Tuesday, February 19, 2013

Kick Work....with Tempo Trainers?!?

A few years back, I read somewhere that David Marsh, former Auburn University Coach and current Big Cheese at SwimMAC, once said (paraphrasing) that if you as a coach value a particular concept, you must make it a priority by working that concept into your training plan at least twice per week.  One of the things that I felt extremely strongly about and something I really have made a consistent focus within my two groups' training was the development and implementation of "shooters", or underwater dolphin kicking.  I always told the kids that we would always vary the distances but never the intensity of the kick.  What I found was that most of my swimmers would not do their shooters with the intensity that I deemed appropriate, the cause stemming from their lack of focus on driving their heels back to wind up the snap kick with their hips and ankles.  Because most of my kids tended to snap their kick downward (or upward on backstroke) while floating their up kick (vice versa), I started to look into ways to force that hamstring exercise out of my kids.
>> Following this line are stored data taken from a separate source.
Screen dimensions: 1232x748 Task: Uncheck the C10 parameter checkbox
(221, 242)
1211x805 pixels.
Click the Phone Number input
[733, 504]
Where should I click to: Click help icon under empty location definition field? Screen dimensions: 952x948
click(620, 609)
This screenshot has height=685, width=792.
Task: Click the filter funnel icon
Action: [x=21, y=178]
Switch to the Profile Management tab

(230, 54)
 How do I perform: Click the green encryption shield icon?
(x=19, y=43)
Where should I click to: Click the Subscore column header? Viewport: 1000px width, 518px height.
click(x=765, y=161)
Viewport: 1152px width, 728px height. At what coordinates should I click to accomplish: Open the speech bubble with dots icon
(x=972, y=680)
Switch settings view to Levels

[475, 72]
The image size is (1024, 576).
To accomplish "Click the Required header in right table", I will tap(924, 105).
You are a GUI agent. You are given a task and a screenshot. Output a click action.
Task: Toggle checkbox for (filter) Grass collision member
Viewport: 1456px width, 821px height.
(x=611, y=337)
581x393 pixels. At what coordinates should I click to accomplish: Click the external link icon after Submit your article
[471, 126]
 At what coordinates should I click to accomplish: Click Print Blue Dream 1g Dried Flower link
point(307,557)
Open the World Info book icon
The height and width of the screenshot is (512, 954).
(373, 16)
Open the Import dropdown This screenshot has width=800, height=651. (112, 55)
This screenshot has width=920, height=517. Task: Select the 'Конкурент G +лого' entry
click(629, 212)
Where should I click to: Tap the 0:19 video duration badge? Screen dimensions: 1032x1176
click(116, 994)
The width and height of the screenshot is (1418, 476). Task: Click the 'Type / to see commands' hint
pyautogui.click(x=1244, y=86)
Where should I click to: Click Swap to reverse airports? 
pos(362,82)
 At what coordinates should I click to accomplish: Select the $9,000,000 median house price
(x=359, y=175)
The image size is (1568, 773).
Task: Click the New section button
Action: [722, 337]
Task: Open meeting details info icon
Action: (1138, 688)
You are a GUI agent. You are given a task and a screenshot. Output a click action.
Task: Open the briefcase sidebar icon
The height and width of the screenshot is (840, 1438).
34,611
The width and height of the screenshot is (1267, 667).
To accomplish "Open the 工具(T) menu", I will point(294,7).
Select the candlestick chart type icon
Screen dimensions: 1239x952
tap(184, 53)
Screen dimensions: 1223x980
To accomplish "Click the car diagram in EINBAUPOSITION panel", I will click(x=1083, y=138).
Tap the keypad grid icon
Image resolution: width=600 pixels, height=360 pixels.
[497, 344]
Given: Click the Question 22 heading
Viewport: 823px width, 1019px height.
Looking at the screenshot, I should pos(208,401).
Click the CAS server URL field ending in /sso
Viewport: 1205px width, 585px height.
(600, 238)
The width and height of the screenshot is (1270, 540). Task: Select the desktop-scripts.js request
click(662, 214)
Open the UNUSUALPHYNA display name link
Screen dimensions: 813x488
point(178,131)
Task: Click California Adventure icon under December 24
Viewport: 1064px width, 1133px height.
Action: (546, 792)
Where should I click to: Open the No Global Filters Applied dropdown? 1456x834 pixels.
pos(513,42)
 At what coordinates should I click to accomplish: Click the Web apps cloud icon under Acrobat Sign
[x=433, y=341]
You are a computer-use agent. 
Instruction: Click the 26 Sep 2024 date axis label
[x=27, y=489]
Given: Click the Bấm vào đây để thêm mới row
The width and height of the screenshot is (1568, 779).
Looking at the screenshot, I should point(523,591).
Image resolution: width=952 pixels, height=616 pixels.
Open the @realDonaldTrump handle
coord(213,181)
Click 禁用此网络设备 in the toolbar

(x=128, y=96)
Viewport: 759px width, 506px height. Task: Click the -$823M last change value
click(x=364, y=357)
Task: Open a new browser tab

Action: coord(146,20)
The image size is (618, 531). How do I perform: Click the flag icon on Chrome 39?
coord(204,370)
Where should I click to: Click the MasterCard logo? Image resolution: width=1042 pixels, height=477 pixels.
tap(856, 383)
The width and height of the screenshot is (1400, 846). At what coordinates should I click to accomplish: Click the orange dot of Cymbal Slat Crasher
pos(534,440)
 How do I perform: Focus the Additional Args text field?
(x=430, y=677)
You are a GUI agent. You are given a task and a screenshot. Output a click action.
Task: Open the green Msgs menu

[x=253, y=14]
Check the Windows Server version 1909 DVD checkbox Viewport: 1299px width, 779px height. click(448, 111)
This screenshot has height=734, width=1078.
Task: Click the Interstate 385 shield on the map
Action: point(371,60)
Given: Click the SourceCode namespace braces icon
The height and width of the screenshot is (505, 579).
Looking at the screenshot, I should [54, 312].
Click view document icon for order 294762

We do our share of stroke rate tempo work, both with and without a Tempo Trainer.  However, I was looking to increase their kick rate and so into the pool I went.  What I stumbled on was a great way to force a fast, snappy kick out of kids who may not understand just how fast and snappy their kick needs to be.  So I started to play with different kick rate speeds for my underwater dolphin kicks and came up with a few that translated well with my group.  I started my group on a set of 8x25 with fins on the :40, where I had each swimmer set their Tempo Trainer at :30.  The set was to go halfway underwater, when they came up, it would be streamline dolphin kick on their backs still holding the same kick rate.  What I saw was an almost full group transformation in the speed and explosiveness in their kick.  The next set I had them go 8x25 @ :45 with a kick rate at :27, which put their kicks WELL beyond their respective comfort zones.  With the slight increase in rest, they were expected to hold that pace and they all tried valiantly.  The last set was 8x25 @ :50, but I increased the kick rate to back to :30 in an attempt to refocus them on a slightly slower yet more powerful movements and it worked like a charm.  Time will tell as to whether or not my swimmers will translate this rate of kick into their normal everyday swim application, but the initial response has been crazy promising!